Exercise goal -> Nothing but the lines below from the one that contains "Task: Click the Royal" through the one that contains "Open the send feedback icon" should be retyped, exactly and including both ends. Do not include pictures.

Excerpted data ->
-=-=-=-=-
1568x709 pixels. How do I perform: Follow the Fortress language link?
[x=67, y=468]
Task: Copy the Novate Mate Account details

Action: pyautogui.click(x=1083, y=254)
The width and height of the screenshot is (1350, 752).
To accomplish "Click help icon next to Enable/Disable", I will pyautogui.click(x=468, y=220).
-=-=-=-=-
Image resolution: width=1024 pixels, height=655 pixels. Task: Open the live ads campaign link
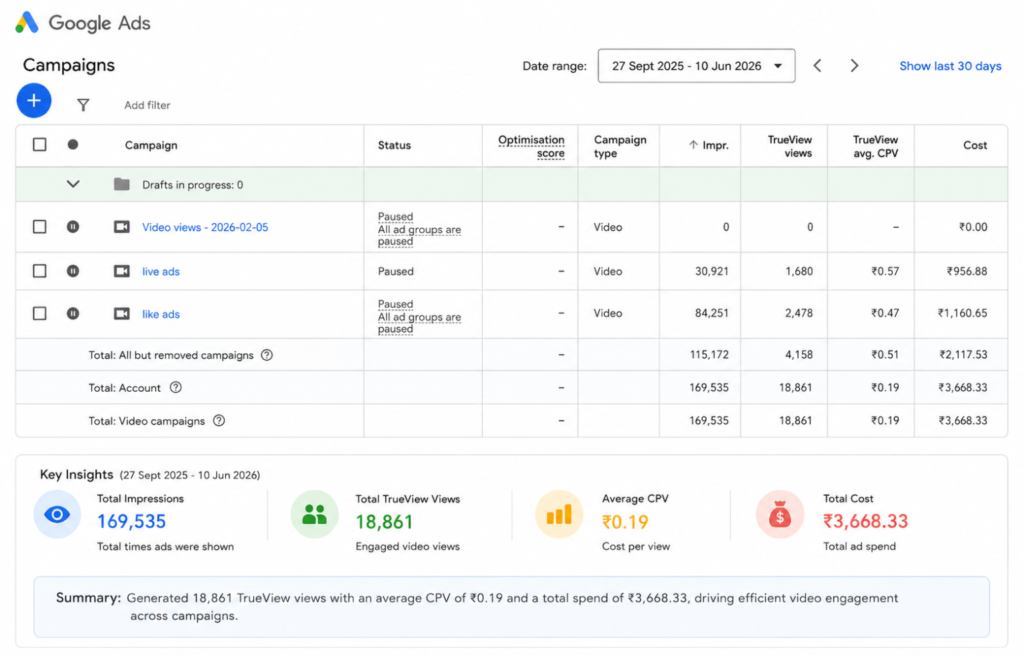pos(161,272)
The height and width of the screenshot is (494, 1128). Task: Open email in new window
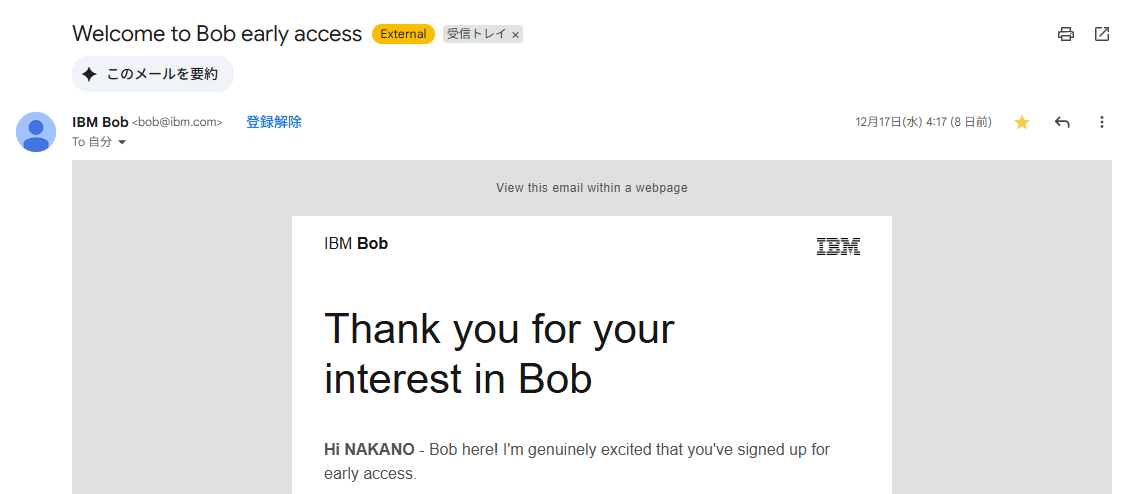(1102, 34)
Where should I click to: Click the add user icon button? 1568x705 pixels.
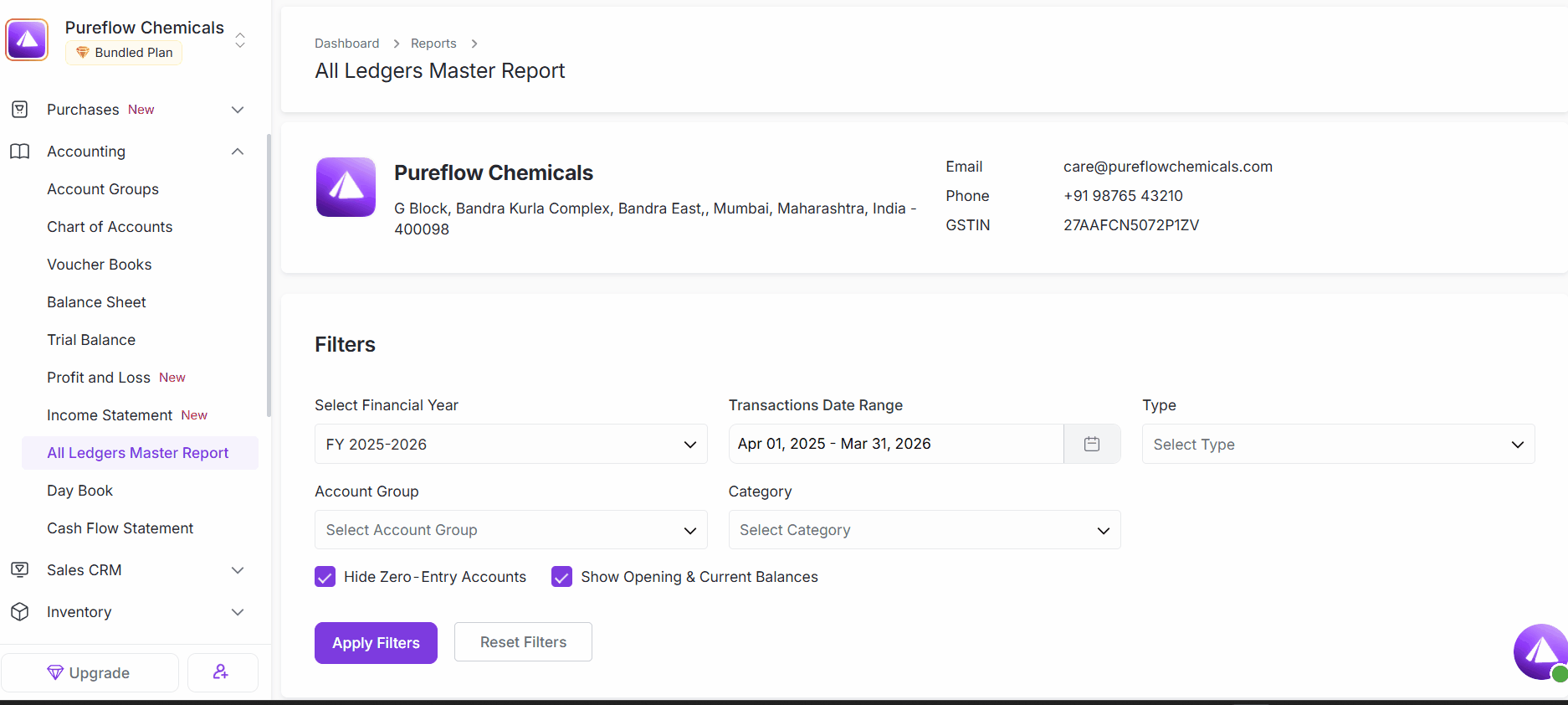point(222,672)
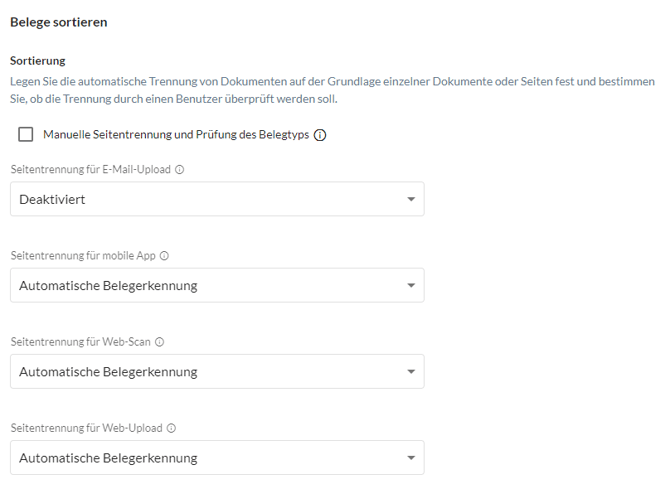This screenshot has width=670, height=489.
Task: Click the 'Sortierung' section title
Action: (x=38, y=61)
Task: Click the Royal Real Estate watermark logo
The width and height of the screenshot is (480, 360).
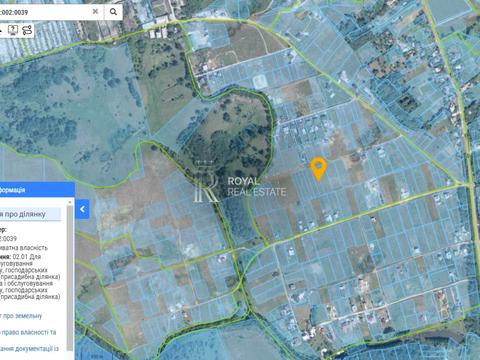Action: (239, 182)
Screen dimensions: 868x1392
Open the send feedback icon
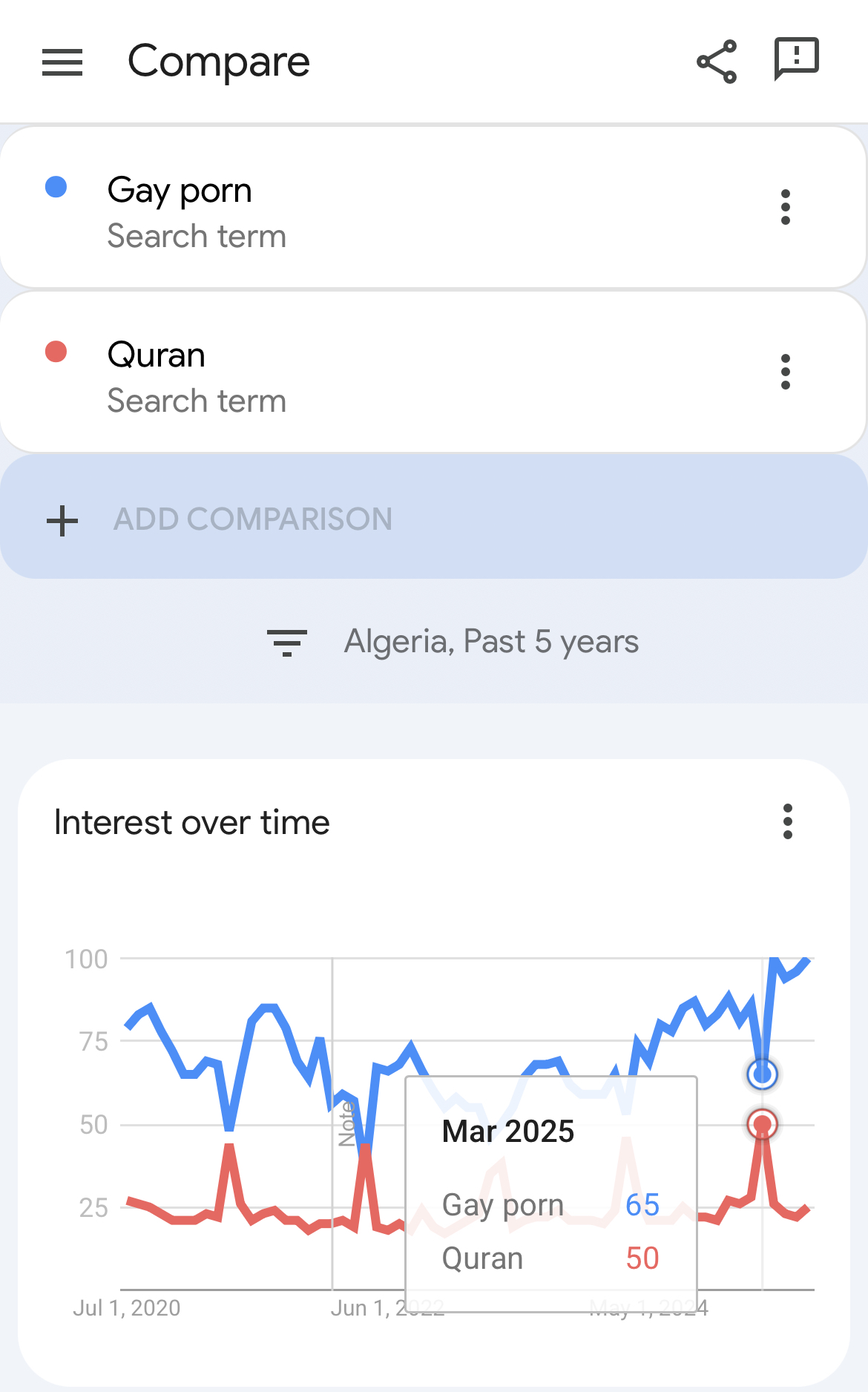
-=-=-=-=-
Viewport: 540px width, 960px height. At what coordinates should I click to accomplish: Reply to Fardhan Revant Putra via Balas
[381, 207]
-=-=-=-=-
Task response ->
Task: Click the Royal Real Estate watermark logo
The width and height of the screenshot is (480, 360).
Action: (239, 182)
Screen dimensions: 868x1392
Open the send feedback icon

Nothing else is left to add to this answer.